Alongside Mount Pleasant, the Post Office had a dozen big district sorting offices in central London.  Today it drives mail between the remaining ones in articulated trucks.  But for 76 years, the mail was shuttled between seven of the sorting offices on awesome little computer-controlled electric trains that ran on the private underground Mail Rail line, from the Whitechapel office to the Paddington office.  It collected the out-of-town mail straight off the trains at Paddington and Liverpool Street, and sent the mail out again to the same stations.  At their final destination offices, the mail would of course be loaded on to bicycles for the final mile to your door.  Very little mail now comes in by train; the bicycle they announced this year was over — the roads have become too dangerous lately, they said.  And the quiet, safe, direct and dedicated little electric railway under London?  The Royal Mail announced its closure in April 2003, two months after the Congestion Charge was introduced.  Running a railway had not become more difficult or expensive, but driving a truck had become vastly easier and cheaper.

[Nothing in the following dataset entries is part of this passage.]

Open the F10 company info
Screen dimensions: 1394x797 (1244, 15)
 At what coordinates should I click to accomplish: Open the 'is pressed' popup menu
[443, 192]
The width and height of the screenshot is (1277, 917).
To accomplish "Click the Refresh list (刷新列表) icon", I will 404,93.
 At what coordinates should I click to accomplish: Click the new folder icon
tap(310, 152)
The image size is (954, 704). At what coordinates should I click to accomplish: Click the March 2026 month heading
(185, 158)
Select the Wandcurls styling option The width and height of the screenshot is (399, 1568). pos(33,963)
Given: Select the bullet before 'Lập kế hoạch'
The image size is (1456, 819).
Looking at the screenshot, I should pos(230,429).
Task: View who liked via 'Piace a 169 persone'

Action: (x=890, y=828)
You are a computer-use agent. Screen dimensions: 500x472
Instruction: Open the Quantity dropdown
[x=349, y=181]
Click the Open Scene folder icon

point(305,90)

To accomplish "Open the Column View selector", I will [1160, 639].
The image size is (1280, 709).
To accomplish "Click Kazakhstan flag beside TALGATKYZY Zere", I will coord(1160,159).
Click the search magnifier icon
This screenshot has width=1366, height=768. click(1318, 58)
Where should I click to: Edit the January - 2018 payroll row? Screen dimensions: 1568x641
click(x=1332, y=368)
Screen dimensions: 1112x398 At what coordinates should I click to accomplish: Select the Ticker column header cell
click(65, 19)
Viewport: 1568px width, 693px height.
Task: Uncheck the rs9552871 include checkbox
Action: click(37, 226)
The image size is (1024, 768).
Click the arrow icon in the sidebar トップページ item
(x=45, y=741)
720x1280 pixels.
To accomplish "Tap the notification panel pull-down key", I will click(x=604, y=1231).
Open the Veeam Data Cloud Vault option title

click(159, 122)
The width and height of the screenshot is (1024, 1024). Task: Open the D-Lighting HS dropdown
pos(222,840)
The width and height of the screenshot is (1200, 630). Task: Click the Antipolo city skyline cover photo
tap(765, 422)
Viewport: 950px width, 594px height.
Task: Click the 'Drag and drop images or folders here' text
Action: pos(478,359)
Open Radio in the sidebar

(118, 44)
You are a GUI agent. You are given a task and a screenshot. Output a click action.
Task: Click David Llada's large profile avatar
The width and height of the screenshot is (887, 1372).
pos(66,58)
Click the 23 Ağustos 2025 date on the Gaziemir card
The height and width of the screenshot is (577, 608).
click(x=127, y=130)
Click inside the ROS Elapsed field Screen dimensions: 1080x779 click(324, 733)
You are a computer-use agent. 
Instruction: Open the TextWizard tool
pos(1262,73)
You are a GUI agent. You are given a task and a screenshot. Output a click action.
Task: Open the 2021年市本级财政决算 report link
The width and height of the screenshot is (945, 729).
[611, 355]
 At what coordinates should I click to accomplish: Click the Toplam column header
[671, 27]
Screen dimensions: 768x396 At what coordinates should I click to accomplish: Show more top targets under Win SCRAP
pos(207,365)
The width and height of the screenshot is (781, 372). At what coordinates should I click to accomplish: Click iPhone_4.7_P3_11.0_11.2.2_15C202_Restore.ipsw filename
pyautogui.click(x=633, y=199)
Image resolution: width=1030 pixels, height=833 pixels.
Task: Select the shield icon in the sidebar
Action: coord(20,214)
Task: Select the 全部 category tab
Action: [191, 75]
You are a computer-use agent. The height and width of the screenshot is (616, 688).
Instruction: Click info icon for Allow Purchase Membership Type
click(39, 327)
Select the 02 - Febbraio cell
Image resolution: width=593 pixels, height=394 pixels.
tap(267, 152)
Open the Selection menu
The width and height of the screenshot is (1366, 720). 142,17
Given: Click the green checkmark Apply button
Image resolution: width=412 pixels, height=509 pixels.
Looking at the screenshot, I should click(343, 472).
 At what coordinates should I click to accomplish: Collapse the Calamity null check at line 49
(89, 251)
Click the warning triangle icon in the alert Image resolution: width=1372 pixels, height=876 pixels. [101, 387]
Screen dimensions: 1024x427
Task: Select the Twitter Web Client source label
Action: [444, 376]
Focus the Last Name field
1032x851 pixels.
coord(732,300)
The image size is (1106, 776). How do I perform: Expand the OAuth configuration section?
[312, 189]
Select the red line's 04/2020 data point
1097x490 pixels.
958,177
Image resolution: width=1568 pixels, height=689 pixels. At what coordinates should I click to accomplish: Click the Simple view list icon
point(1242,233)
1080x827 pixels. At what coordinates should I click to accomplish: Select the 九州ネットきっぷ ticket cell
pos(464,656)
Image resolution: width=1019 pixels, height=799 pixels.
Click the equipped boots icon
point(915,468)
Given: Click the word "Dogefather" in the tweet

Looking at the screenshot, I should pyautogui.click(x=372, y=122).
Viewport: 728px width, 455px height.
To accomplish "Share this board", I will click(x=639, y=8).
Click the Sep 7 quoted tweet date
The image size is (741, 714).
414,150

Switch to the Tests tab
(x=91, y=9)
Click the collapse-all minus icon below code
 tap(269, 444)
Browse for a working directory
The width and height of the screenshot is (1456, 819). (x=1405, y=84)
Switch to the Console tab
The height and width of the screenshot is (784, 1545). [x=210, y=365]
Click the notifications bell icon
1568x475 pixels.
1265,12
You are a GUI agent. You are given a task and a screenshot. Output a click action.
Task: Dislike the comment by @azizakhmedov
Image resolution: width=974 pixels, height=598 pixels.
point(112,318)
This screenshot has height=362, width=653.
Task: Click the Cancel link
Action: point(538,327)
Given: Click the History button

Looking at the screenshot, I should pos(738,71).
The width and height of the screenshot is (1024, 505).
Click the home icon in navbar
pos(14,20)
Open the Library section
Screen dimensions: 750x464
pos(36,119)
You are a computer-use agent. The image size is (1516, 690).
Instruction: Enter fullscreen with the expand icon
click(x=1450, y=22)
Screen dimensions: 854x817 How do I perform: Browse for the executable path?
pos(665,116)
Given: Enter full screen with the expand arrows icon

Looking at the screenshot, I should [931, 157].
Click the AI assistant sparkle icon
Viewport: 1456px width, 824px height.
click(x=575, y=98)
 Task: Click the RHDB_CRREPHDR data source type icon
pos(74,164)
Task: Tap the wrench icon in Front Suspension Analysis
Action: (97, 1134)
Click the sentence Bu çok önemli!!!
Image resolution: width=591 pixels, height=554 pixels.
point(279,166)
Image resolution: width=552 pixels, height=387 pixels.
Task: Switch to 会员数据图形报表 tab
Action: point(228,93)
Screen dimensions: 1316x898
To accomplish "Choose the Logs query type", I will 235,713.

The Congestion Charge is a great money maker for TfL, and a great incentive for a section of drivers to give up their cars.  But as a mechanism for keeping London traffic moving, it might ultimately be doomed to failure, along with all the other schemes that attempt to solve road transport problems by creating vacant road capacity: there will always be somebody with a new idea for using that capacity.  Again, the only hope for our city centres seems to be to reduce road capacity: to close a significant proportion of roads and lanes for private motor vehicles.  The offices and bars and hotels will cope.  They might even rediscover that magical device that we all have: the one that produces water at the merest turn of a tap.

9 thoughts on “When did trucks become a problem?”

  1. Great post, just a couple of comments.

    1. TfL’s ‘Travel in London’ report seems to have more up to date figures on traffic entering the congestion charge zone. See Figure 11.9 of ‘Travel in London Report 2’ here: http://www.tfl.gov.uk/corporate/about-tfl/publications/1482.aspx. Looks like van and lorry traffic has come down again in the last couple of years – but I think your basic point, that we’re not making it sufficiently expensive to drive massive trucks around London, is still spot on.

    2. That said, it’s not all about trucks servicing retail, hotels and other services. A lot of them are linked to construction, of which we have had (and are likely to continue to have) a great deal in the centre of the city, which I think is not the case to anything like the same extent in many other European cities. Construction lorries also seem to be more likely to be driven by maniacs, in my experience. It’s not quite so obvious to me how we can move vast amounts of rubble etc around without relying on trucks so much, but again it would certainly help if the cost incentive was better.

  2. Great post
    very interesting that the effect of the congestion charge has been to shift the proportion of commercial traffic.

    As I remember, in ancient rome commercial delivery vehicles were not allowed in the city centre during daylight hours. Progress?

    ;-)

  3. As a truck driver with over 35 years experience I can assure you that no sane being with an LGV licence wants to pull his or her 42′ tri-axle trailer through London. Until business itself contrives to operate in such a way that everything can be delivered in small electric powered vehicles operating from peripheral depots us poor truckers will be doomed to spending nightmarish hours negotiating that metropolitan hell.
    Personally I didn’t much care. In fact I took perverse pleasure form being the only one of around ten drivers at Brenntag UK, Lutterworth, that “liked” doing London. But that’s me. Perverse, if not outright mad.